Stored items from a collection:
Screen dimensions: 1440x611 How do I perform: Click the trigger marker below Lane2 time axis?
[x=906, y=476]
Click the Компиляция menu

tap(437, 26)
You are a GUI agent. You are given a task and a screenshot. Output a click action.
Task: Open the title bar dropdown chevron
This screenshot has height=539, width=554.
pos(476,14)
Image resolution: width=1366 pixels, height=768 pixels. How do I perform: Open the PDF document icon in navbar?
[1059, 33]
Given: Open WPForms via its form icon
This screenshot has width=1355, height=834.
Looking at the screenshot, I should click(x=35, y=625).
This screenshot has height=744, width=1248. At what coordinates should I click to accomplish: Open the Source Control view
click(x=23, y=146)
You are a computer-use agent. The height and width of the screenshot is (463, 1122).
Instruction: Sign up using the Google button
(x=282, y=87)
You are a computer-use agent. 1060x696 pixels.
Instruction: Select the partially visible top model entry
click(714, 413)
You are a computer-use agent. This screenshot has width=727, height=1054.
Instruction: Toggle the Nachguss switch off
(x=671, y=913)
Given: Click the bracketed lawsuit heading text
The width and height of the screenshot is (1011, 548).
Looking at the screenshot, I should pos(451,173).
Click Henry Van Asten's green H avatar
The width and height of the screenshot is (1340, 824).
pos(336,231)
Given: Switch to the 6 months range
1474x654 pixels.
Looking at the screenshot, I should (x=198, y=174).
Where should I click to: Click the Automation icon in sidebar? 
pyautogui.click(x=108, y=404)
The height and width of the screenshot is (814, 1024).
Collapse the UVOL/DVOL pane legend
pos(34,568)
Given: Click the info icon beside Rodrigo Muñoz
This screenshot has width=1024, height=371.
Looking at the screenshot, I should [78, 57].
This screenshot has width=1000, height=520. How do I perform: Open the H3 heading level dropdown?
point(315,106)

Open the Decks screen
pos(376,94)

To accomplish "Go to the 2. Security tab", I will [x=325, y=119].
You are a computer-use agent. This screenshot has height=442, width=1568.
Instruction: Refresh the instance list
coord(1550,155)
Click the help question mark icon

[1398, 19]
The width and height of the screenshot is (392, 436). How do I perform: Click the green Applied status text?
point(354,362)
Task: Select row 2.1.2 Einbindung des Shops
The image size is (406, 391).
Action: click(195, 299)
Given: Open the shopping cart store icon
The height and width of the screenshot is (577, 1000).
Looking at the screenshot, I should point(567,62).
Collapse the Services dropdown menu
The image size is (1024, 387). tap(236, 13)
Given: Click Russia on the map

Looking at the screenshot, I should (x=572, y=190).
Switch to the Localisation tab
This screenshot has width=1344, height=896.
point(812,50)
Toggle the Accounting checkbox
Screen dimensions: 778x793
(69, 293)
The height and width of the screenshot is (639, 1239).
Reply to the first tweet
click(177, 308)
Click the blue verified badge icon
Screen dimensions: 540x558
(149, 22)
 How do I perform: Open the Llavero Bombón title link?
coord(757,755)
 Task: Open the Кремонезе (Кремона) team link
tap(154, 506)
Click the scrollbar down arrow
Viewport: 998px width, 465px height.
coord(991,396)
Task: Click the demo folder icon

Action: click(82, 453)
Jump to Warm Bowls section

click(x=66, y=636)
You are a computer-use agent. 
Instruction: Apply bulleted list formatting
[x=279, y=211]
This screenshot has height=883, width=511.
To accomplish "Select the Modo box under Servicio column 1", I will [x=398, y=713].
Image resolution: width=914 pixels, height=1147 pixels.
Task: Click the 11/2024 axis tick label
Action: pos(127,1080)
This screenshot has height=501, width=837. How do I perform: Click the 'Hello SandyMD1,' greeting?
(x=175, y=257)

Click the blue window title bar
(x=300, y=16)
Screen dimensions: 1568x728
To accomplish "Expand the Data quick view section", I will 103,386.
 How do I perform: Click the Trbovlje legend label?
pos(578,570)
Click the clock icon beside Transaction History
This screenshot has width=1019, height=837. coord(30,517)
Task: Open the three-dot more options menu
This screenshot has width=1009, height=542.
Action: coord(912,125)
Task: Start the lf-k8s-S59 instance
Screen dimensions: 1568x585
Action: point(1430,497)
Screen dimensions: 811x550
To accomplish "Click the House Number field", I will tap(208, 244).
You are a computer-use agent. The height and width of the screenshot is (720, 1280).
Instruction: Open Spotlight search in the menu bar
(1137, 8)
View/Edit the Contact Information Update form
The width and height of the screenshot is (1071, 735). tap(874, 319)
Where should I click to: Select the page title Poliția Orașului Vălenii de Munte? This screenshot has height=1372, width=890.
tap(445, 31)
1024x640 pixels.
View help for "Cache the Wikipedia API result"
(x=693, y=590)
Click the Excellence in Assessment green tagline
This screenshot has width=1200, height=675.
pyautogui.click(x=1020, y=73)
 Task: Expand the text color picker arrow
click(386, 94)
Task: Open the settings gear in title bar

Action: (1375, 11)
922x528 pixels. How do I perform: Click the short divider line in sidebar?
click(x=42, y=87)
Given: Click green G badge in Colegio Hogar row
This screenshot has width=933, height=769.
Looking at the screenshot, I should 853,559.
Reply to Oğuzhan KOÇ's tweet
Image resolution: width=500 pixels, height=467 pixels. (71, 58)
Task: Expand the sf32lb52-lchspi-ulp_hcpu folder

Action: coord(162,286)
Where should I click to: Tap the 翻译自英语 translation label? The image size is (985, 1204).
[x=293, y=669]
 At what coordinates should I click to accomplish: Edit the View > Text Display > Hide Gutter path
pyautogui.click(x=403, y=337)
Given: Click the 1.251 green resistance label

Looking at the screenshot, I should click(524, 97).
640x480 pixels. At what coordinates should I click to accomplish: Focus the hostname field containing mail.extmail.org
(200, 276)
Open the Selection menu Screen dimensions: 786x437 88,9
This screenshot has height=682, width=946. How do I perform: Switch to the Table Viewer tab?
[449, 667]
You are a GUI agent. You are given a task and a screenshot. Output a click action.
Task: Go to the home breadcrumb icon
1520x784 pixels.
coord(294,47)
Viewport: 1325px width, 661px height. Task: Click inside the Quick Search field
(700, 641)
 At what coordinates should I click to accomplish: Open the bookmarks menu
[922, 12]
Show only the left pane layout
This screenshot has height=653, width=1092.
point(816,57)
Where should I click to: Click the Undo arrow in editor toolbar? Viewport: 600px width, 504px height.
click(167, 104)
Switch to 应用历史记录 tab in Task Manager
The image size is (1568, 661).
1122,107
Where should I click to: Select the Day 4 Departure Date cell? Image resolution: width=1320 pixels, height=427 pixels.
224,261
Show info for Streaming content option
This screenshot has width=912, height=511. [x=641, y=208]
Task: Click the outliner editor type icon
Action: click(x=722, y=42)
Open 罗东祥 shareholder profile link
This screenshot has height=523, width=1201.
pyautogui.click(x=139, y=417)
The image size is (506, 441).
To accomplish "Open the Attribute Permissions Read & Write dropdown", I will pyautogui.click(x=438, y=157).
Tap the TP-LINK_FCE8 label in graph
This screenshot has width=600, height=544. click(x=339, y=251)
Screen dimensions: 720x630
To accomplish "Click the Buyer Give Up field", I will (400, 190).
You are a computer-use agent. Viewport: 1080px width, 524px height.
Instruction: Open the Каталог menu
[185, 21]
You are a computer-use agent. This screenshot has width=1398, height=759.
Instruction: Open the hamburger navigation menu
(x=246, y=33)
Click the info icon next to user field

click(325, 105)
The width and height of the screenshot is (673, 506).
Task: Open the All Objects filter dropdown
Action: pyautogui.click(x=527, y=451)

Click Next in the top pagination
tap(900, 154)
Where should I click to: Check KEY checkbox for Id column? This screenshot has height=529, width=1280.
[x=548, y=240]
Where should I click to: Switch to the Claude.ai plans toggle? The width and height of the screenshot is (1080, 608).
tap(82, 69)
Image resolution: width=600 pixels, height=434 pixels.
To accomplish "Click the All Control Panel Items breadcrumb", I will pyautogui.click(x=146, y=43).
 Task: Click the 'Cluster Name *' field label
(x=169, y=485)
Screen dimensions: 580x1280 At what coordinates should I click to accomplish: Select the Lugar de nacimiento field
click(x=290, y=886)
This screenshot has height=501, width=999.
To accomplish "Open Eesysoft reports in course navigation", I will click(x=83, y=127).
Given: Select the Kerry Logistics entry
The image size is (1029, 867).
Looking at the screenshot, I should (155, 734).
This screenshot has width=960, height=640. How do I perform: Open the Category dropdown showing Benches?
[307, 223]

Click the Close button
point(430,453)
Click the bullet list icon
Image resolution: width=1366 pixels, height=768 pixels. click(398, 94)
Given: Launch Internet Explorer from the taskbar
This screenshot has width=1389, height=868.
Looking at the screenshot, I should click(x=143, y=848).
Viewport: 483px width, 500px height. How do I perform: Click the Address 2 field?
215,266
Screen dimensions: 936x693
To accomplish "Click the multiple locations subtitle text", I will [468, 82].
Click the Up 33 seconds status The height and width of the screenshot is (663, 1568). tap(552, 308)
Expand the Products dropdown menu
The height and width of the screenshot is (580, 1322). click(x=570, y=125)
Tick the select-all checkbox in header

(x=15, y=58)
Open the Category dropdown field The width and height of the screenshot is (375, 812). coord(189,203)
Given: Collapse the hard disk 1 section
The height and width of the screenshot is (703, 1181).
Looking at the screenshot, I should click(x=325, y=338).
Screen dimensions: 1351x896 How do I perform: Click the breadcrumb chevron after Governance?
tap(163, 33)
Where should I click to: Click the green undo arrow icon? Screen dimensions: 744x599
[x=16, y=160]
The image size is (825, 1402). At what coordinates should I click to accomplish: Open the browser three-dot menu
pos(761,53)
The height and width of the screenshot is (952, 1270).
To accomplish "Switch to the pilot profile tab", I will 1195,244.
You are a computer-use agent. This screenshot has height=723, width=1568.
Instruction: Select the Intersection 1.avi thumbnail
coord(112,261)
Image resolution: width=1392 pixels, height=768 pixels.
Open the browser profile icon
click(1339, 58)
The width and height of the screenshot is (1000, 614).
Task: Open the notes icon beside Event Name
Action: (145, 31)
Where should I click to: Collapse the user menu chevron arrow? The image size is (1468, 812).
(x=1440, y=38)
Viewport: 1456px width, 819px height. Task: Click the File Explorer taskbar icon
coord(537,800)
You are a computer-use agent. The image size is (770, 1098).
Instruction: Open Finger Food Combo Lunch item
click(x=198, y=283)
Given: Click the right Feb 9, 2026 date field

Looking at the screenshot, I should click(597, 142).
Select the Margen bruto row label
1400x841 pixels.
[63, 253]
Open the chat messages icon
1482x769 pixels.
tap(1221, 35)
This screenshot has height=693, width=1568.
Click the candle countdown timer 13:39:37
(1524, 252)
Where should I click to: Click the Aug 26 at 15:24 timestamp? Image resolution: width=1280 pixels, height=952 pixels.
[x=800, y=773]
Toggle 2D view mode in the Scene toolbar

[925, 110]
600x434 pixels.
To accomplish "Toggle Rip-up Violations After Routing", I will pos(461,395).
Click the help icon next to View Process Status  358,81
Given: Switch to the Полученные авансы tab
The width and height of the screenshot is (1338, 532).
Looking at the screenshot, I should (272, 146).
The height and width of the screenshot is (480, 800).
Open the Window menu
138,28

*What is required:* Take the lines above from the one containing "The width and height of the screenshot is (1340, 824)." to the one containing "Given: Click the info" and retype them exactly, both ends included, with nothing added.

*Output for this exercise:*
The width and height of the screenshot is (1340, 824).
pos(336,231)
Given: Switch to the 6 months range
1474x654 pixels.
Looking at the screenshot, I should (x=198, y=174).
Where should I click to: Click the Automation icon in sidebar? 
pyautogui.click(x=108, y=404)
The height and width of the screenshot is (814, 1024).
Collapse the UVOL/DVOL pane legend
pos(34,568)
Given: Click the info icon beside Rodrigo Muñoz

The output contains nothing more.